Bill Lueders, who heads the Wisconsin Freedom of Information Council, says he will sue if necessary to find out who was behind an attempt to gut Wisconsin's Open Records Law. Courtesy of Wisconsin FOIC.
Bill Lueders, who heads the Wisconsin Freedom of Information Council, says he will sue if necessary to find out who was behind an attempt to gut Wisconsin's Open Records Law. Courtesy of Wisconsin FOIC.
July 7, 2015

MADISON, Wis. – Bill Lueders, president of the Wisconsin Freedom of Information Council, says his organization wants to know exactly who was behind last week's move to gut the state's Open Records law – something he will aggressively pursue.

Lueders says the measure, inserted in the state budget bill late at night just before the long Independence Day weekend, brought immediate, harsh, and nearly "universal" pushback.

The item was approved by the 12 Republican members of the powerful Joint Finance Committee, over the protests of the committee's four Democrats. Lueders says no one has said where the initiative for the proposal originated.

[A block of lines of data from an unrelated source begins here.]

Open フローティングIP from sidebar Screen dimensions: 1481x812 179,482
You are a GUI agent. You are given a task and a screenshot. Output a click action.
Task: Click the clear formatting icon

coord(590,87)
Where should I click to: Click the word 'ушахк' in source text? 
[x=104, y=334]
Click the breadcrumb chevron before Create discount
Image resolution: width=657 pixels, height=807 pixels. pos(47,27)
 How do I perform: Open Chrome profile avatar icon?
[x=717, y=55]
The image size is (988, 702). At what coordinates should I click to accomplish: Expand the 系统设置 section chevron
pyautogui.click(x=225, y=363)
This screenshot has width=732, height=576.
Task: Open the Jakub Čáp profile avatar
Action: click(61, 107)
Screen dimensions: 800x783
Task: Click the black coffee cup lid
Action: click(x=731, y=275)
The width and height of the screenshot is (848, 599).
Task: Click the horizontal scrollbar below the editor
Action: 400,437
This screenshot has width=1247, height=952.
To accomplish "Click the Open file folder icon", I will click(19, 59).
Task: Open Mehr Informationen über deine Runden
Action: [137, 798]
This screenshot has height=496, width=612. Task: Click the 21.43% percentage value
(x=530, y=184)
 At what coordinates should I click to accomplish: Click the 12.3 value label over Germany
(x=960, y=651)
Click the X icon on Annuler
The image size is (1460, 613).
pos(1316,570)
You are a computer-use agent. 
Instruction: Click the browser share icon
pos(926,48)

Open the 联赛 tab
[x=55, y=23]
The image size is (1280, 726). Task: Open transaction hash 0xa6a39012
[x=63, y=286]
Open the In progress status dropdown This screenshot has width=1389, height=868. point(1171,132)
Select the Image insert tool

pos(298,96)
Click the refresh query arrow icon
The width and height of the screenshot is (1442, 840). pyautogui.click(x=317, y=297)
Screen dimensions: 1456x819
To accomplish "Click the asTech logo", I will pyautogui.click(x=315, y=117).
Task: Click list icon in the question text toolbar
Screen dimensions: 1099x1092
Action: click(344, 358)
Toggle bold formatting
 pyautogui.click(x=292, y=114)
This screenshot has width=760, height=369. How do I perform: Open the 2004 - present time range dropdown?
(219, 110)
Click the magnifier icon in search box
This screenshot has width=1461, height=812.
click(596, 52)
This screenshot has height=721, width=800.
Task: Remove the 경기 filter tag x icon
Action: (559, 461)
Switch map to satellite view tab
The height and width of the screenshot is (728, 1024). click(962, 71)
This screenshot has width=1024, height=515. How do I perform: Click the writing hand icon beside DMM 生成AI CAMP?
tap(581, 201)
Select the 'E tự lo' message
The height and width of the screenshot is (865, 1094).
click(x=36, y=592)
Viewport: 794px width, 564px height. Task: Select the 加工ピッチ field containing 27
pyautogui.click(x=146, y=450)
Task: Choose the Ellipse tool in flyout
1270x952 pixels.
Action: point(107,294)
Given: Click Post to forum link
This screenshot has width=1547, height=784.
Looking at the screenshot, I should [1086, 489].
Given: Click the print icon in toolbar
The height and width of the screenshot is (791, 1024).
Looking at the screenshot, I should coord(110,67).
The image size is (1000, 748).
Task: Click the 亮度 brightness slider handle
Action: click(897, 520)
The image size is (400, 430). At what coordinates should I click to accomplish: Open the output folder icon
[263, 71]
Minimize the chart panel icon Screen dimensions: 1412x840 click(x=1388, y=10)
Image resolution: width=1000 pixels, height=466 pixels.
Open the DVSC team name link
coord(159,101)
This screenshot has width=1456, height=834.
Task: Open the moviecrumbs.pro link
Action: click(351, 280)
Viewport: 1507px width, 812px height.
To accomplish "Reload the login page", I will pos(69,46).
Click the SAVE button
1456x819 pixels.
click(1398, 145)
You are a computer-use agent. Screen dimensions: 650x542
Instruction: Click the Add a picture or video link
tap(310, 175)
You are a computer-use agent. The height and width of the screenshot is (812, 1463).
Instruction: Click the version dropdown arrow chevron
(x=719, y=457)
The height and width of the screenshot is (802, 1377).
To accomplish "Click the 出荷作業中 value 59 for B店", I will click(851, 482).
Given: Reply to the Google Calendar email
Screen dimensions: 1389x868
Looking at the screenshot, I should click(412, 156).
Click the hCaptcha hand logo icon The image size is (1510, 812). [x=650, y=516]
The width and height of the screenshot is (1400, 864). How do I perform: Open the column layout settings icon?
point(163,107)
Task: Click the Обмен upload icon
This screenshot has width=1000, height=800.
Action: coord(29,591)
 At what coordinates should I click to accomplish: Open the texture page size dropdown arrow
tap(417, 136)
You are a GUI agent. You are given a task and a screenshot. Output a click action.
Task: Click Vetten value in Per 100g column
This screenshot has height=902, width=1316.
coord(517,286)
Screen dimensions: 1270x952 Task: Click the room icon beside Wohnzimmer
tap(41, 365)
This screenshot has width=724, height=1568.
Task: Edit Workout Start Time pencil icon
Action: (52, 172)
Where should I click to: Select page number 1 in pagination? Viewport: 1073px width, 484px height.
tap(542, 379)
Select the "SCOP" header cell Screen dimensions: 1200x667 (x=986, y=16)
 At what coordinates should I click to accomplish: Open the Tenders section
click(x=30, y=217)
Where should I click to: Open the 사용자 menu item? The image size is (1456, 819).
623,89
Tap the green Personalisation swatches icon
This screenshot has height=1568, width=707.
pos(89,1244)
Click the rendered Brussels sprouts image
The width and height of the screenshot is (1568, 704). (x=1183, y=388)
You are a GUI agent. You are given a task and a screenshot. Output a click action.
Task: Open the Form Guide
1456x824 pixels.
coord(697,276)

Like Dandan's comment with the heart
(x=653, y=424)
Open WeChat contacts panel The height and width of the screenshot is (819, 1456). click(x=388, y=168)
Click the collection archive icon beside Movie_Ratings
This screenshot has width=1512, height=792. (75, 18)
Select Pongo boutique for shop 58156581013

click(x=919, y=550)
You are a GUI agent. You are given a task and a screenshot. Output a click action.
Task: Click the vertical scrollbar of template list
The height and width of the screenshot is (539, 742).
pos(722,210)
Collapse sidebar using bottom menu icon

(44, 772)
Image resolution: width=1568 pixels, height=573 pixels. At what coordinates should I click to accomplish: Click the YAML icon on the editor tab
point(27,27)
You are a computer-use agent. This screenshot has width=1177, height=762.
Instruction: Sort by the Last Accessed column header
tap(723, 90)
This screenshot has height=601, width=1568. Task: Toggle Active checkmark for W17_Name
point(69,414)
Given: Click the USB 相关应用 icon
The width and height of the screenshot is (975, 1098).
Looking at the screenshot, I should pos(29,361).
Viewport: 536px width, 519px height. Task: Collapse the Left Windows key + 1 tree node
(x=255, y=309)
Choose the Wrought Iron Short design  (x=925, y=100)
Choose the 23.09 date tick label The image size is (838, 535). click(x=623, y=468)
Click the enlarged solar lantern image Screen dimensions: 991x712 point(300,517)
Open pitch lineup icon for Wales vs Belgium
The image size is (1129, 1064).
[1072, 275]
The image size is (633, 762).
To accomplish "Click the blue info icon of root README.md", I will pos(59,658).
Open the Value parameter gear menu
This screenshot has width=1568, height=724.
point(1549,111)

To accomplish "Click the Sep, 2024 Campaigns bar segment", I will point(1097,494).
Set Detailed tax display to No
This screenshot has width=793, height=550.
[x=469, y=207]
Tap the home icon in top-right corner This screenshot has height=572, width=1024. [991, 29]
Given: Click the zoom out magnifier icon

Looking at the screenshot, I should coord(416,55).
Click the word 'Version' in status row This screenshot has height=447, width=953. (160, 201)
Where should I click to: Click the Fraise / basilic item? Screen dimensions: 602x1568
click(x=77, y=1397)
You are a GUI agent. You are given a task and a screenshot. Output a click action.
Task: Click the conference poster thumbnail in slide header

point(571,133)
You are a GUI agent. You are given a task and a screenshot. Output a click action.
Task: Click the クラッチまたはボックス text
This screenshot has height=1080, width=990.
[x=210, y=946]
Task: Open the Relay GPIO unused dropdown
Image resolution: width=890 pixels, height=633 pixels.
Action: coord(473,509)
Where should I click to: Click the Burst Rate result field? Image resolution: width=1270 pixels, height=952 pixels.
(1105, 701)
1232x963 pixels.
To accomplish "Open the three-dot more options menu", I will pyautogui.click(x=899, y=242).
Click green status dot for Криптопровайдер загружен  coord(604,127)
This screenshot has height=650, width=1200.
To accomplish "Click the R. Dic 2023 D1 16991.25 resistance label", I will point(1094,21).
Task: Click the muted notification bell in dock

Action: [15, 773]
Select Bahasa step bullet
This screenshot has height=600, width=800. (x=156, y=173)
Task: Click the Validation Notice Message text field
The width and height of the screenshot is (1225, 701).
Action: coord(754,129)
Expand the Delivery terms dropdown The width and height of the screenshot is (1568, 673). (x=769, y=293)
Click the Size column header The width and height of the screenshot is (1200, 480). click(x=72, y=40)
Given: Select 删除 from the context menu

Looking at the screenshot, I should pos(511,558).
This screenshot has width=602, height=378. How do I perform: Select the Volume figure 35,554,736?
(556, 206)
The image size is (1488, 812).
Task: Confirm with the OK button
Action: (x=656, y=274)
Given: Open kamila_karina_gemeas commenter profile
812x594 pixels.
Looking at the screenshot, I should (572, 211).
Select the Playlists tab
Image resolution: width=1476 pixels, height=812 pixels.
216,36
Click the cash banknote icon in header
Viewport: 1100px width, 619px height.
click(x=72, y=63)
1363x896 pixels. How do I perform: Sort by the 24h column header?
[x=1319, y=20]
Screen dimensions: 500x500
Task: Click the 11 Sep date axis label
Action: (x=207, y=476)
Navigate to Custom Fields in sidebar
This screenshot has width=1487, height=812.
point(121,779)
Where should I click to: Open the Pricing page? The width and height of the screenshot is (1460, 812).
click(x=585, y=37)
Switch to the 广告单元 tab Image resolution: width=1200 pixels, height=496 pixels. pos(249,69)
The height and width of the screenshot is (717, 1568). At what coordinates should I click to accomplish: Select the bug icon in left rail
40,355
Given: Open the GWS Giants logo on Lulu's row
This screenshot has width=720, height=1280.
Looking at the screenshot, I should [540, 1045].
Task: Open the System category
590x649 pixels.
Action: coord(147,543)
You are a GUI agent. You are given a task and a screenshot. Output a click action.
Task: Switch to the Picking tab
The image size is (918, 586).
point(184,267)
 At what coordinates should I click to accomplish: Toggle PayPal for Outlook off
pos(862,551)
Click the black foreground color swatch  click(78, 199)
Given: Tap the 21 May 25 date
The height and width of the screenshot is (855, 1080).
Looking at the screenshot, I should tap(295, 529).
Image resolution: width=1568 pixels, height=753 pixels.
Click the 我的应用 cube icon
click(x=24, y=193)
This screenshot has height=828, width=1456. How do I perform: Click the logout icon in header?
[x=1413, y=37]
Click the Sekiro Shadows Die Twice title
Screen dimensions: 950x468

"The responsibility for this, we know, goes much deeper than just the people who came up with these horrible ideas," he says. "My intention will be to litigate this. I will sue them if they deny me access to that information."

According to Lueders, the proposal would have shut down public access to all records created in the process of drafting legislation, which he says would inevitably lead to abuse and corruption.

Senator Alberta Darling (R–River Hills), co-chair of the Joint Finance Committee, walked away from a reporter who asked her whose idea it was. Leuders says even though the governor has said the proposal will be pulled from the budget bill – it isn't gone.

"They still, on some level, intend to pursue changes in the law, and I don't think that those changes are justified," he says. "I don't think we should be going down that path, particularly not with the group of people who tried to do this."

Governor Walker has said the proposal will be discussed as a separate measure outside the budget bill.

Lueders, who adds he was gratified by the swift public response to the proposal, describes it as a "frontal attack on Wisconsin's history of open government." He says his organization will continue to delve for details.

"We know that 12 members of the Joint Finance Committee did vote for these changes, knowing full well how devastating they would be to Wisconsin's tradition of open government," he says. "I think all 12 of those people really ought to be held accountable."